'''

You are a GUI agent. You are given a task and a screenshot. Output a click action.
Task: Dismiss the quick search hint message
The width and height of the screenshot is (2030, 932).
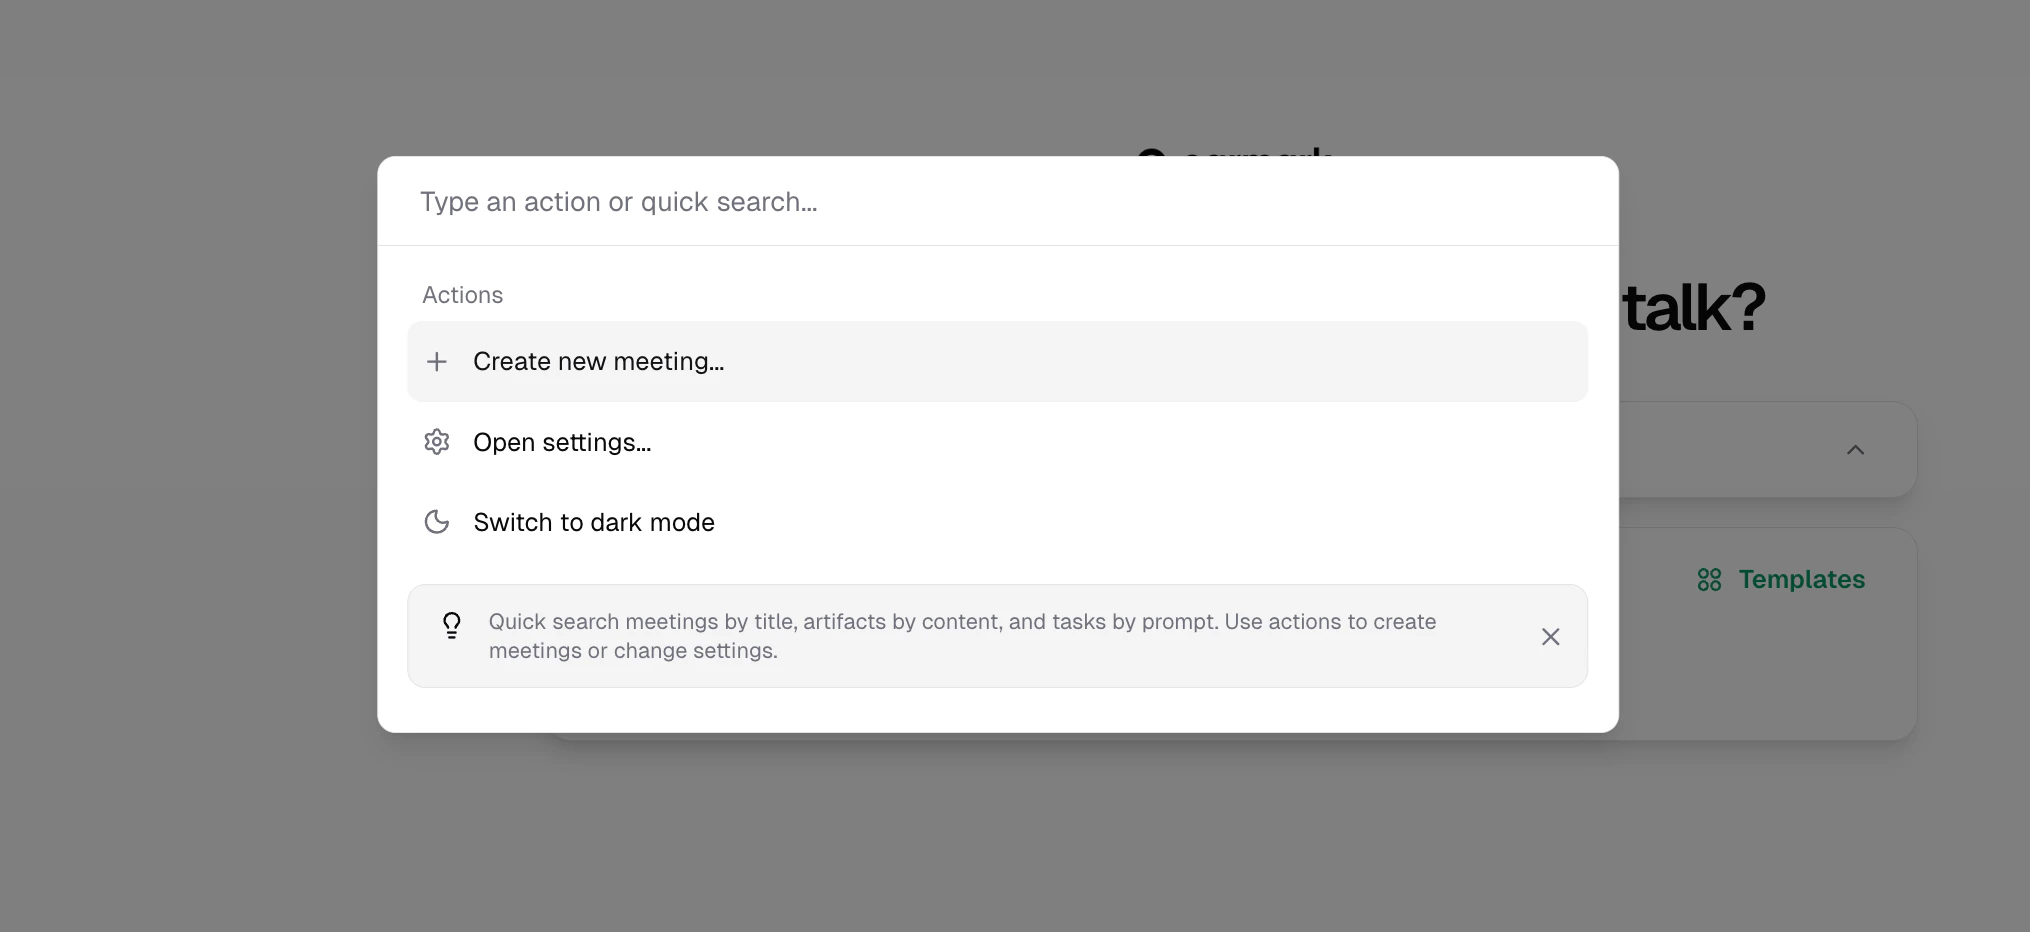[1551, 636]
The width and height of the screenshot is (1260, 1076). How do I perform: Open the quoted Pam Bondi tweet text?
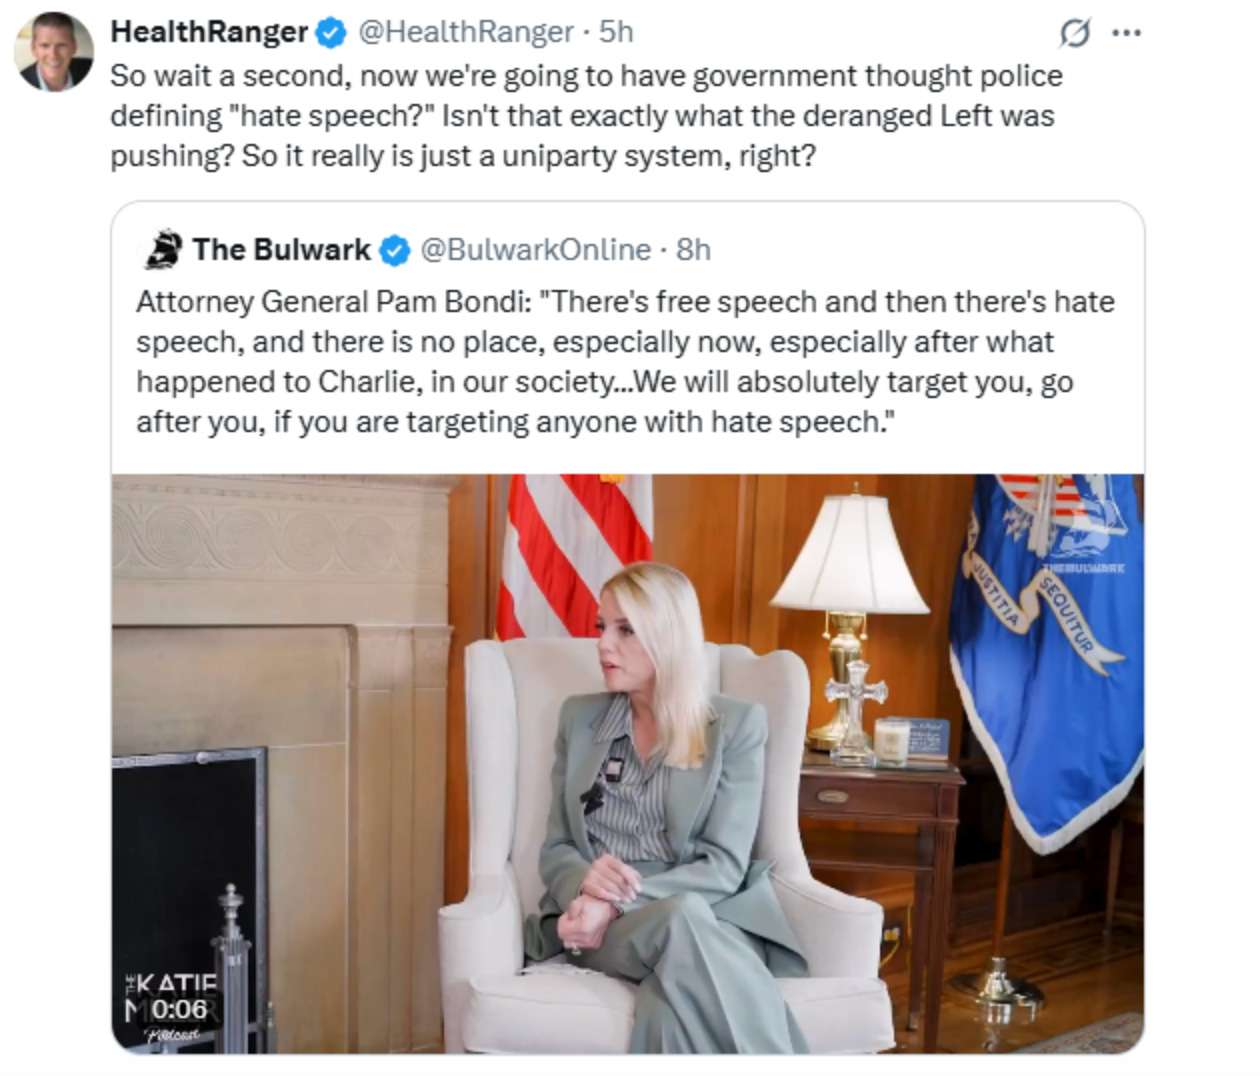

'''

## Required work
Can you give all the rows above again, with every "screenshot" swapped for "screen capture" and everything else unchanged? Leave the pictures out.

## Solution to the exercise
You are a GUI agent. You are given a task and a screen capture. Output a click action.
Task: Dismiss the quick search hint message
The width and height of the screen capture is (2030, 932).
[1551, 636]
The width and height of the screen capture is (1260, 1076). How do I perform: Open the quoted Pam Bondi tweet text?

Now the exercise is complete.